Understanding the roles of lysyl oxidases in breast cancer metastasis and invasion
In 2013, it is estimated that 296,000 women in the U.S.A. will be diagnosed with breast cancer. Among those who are diagnosed before their cancer has started to spread, 99% will still be living 5 years after their diagnosis. However, for women who have progressed to distant-stage/metastatic breast cancer (i.e. cancer that has spread to other parts of the body), the 5-year survival rate plunges to ~24%; these women will account for the vast majority of the expected 40,000 breast cancer deaths in 2013. The dramatic decline in survival rate highlights the critical need to answer two pressing questions:
- What are the molecular mechanisms that drive the progression of breast cancer from a localized tumor (i.e non-invasive) to a raging horde of invasive cancer cells?
- How can progression of the metastatic potential/invasiveness of tumor cells be slowed, stopped, or even reversed?
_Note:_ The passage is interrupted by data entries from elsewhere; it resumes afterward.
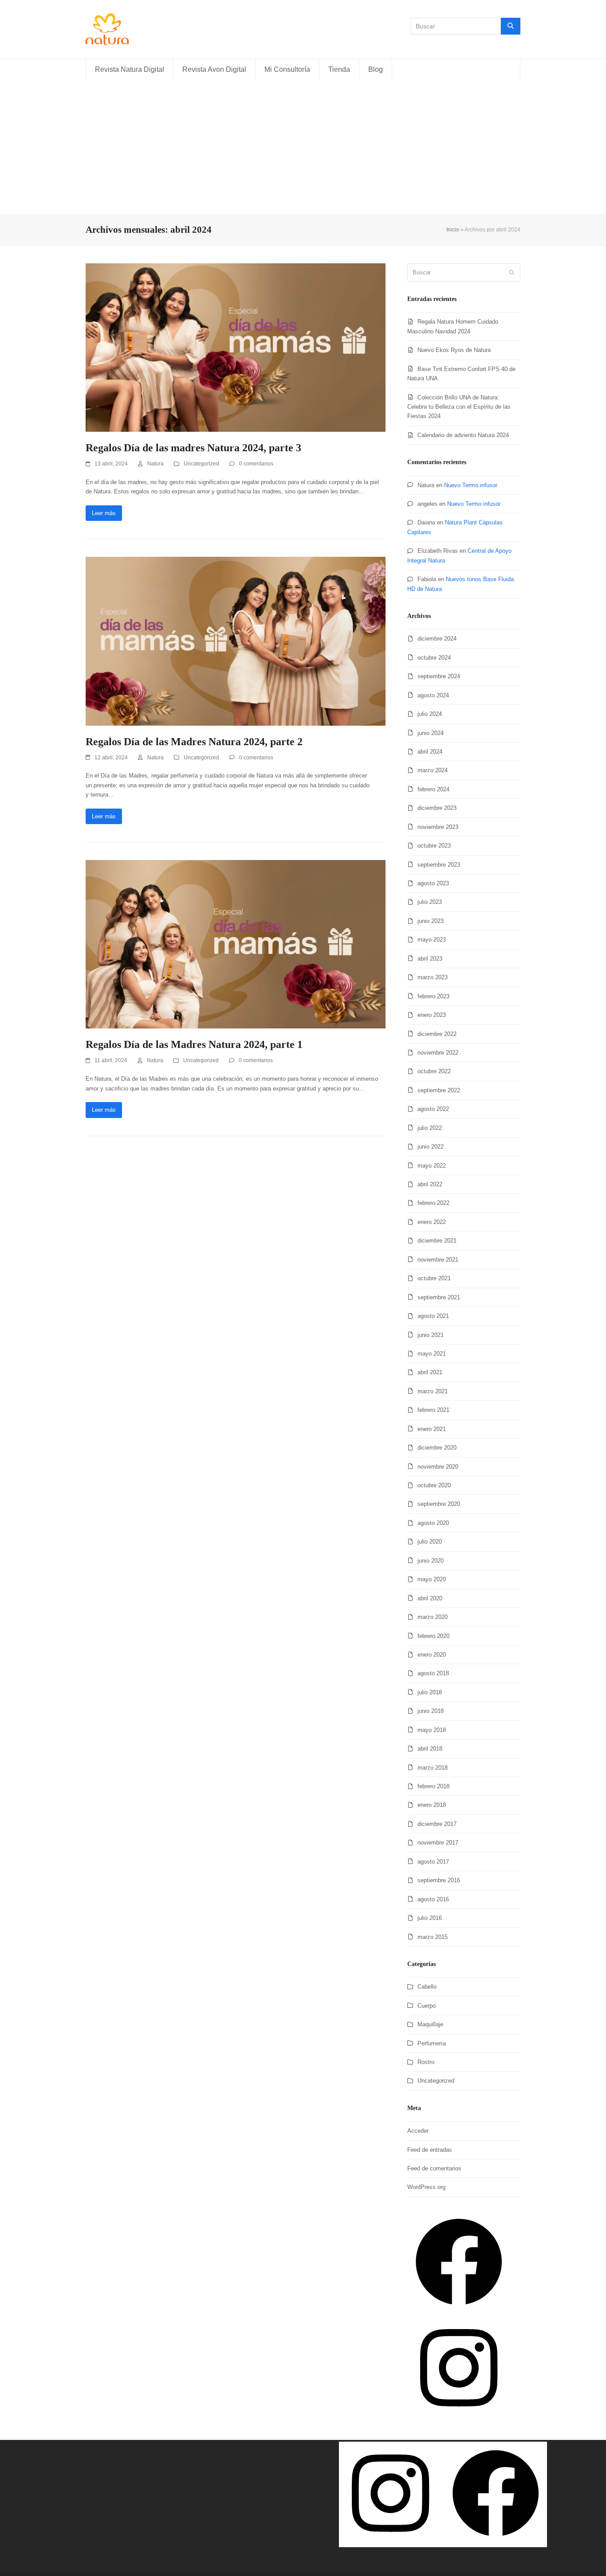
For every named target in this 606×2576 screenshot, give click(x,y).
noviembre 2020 (437, 1466)
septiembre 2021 (438, 1297)
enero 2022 (431, 1222)
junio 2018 (430, 1711)
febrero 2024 (433, 789)
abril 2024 (429, 751)
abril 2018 (429, 1748)
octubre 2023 (434, 845)
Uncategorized (201, 464)
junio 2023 (430, 921)
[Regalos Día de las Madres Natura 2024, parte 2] (236, 640)
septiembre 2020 (438, 1504)
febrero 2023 (433, 996)
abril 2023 (429, 958)
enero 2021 (431, 1429)
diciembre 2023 (436, 808)
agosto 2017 (433, 1861)
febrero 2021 (433, 1410)
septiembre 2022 (438, 1090)
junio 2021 (430, 1335)
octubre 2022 (434, 1071)
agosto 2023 (433, 883)
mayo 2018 (431, 1730)
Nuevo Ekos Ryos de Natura (454, 350)
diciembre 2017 (436, 1824)
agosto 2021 (433, 1316)
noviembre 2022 (437, 1052)
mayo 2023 (431, 939)
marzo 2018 (432, 1767)
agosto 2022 (433, 1109)
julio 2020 (429, 1541)
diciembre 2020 (436, 1447)
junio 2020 (430, 1560)
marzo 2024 (432, 770)
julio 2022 (429, 1128)
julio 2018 (429, 1692)
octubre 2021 (434, 1278)
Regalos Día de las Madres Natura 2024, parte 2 (194, 741)
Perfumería (431, 2043)
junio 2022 (430, 1146)
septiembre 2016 (438, 1880)
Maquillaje (430, 2024)
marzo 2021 (432, 1391)
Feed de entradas (429, 2149)
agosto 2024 (433, 695)
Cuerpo (426, 2005)
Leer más (104, 513)
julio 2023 (429, 902)
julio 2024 (429, 714)
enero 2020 (431, 1654)
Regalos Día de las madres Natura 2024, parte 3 (193, 447)
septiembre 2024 (438, 676)
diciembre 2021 (436, 1240)
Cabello (427, 1986)
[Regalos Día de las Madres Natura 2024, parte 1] (236, 944)
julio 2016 (429, 1918)
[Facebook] (458, 2311)
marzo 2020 (432, 1617)
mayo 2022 (431, 1165)
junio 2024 (430, 733)
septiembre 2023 (438, 864)
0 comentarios (256, 464)
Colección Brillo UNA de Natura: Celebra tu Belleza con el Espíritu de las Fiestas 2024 (459, 407)
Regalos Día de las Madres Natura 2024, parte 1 (194, 1044)
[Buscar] (510, 26)
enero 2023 (431, 1015)
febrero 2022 (433, 1203)
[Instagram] (458, 2417)
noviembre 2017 (437, 1842)
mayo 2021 (431, 1353)
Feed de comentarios (434, 2168)
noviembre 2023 (437, 827)
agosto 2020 (433, 1523)
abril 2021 (429, 1372)
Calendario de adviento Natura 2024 (463, 435)
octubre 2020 (434, 1485)
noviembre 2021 (437, 1259)
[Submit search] (511, 272)
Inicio (452, 230)
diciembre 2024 (436, 638)
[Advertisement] (303, 148)
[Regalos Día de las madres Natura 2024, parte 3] (236, 347)
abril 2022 (429, 1184)
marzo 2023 (432, 977)
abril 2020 (429, 1598)
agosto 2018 (433, 1673)
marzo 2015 (432, 1937)
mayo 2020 (431, 1579)
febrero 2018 (433, 1786)
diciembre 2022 (436, 1034)
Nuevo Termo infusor (470, 485)
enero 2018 (431, 1805)
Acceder (418, 2130)
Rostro (425, 2062)
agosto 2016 (433, 1899)
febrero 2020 (433, 1636)
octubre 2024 (434, 657)
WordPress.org (426, 2187)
In recent years, lysyl oxidase (LOX) and lysyl oxidase-like 2 (LOXL2) have been identified as contributors to increased breast cancer invasion/metastasis. These two proteins are Cu2+- and lysine tyrosylquinone cofactor-dependent amine oxidases. Traditionally, LOX has been known for its role in promoting the crosslinking of collagen and elastin, thereby facilitating construction of the extracellular matrix. This activity is essential to normal tissue development and wound healing. However, over-expression of LOX and LOXL2 is associated with increased invasiveness of breast cancer cells, and generally indicates a poor outlook for breast cancer patients.
How do LOX and LOXL2 contribute to cancer metastasis/invasion, and how could their actions be inhibited? We are currently applying a combination of techniques (e.g. bioorganic chemistry, biochemistry, bioanalytical chemistry, molecular cell biology, molecular imaging, and in vivo studies) to unveil the exciting and surprising answer(s) to these questions. Ultimately, we hope that these answers will guide the rational design of specific inhibitors (i.e. therapeutic drugs) that could be used to combat metastatic cancers.